Tarram laughed. "You do. You most certainly do. And the mask stays on."
Tantaerra found herself chuckling as well. "Then put me down, please. I've been humbled enough."
Tarram Armistrade set Tantaerra gently on her feet, and bent over so they could hold hands.
They walked on together.
∗ ∗ ∗
Silence had fallen between them, but it was an easy, companionable silence again.
They walked and walked, through the now still and deserted night. It was getting darker as the moon sank low and clouds stole in, heading for the handful of lights on the horizon.
Lights that seemed somehow to have very quickly multiplied, atop walls and towers looming over them in the night.
"Braganza," her masked partner pointed out, unnecessarily.
In reply, Tantaerra waved her hand back behind them. "The inevitable pursuit," she said dryly. Then she pointed at the gates ahead. "And the inevitable armed welcome."
The Masked chuckled mirthlessly. "Let's get this over with."
"Let's," Tantaerra agreed.
The gates were closed and guarded, and in response to the sharp challenge, they demanded entrance in the name of the General Lords.
This met with the usual disbelief, but The Masked merely took a confident step forward, drew himself up to his full height, and waited in expectant silence. Tantaerra stole a quick glance at him, then did the same.
After a few cold, slow breaths of waiting, toe to toe with the commander of the guard, one of the other guards rather doubtfully pointed out, "There're only two of them. Once they're through the foregate, we have them penned, and can find out what they're really up to."
The commander wasn't about to verbally retreat from the cold refusal he'd just given, but nodded curtly. The foregate opened.
Tantaerra and The Masked were ushered into sixty feet or so of cobbled passage between the foregate and the still-closed inner gate, the massive stones of the gate-keep all around and above them, complete with firing ports everywhere.
As the foregate started to creak closed, an armored Molthuni rode up out of the night, yelling, "Stop them! Stop them! That explosion? They did that!

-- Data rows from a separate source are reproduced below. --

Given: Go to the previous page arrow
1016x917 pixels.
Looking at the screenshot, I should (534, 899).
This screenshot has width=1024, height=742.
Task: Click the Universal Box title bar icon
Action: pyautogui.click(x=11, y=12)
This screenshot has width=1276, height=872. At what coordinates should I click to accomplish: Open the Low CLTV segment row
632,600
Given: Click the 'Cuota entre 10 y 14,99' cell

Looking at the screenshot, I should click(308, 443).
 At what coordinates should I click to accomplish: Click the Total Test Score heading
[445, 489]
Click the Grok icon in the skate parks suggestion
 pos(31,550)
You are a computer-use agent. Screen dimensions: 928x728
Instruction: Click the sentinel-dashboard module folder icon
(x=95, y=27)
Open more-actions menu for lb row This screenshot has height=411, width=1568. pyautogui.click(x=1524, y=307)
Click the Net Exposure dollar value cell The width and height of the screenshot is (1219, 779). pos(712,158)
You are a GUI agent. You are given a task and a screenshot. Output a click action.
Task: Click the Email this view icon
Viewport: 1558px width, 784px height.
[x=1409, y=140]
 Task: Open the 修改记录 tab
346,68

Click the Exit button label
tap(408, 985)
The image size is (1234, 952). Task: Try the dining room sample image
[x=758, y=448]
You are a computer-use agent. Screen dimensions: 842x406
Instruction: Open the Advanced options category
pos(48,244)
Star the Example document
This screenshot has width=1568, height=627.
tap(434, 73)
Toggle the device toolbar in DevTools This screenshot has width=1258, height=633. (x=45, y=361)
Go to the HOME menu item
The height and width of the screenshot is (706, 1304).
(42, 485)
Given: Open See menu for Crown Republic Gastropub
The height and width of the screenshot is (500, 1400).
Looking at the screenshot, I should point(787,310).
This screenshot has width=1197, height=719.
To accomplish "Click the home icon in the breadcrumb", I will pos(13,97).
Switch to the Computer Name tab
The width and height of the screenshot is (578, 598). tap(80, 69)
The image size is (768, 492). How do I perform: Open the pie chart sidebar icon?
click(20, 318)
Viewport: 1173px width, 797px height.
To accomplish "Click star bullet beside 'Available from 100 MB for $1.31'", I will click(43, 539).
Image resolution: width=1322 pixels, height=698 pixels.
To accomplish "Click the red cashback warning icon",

Stop them before-"
With a grim smile, Tantaerra pointed a finger of the Fearsome Gauntlet, and smashed the man into silence.
Then she whirled at the thunder of onrushing boots, to blast down the gate guards charging from the inner gate-but The Masked hissed, "Trust me" into her ear, put his hand on the gauntlet, and snarled, "Luraumadar!"
A racing wave of magic flashed out of the magical gage. It shook Tantaerra and her partner, numbing their very teeth-but the onrushing guards fell or stumbled dazedly along the walls, then dropped to the ground. Unseen weapons clattered behind walls, and an arm appeared through one of the firing ports overhead, dangling limply.
Eerie silence fell.
Beyond the unconscious guards, the inner gate stood ajar. Tantaerra and her partner peered through it.
More silence, and no one to be seen. Cautiously they ducked through it, into Braganza. They were met by cartwheels rumbling, some echoing footfalls, and the smaller sounds of a large city largely asleep.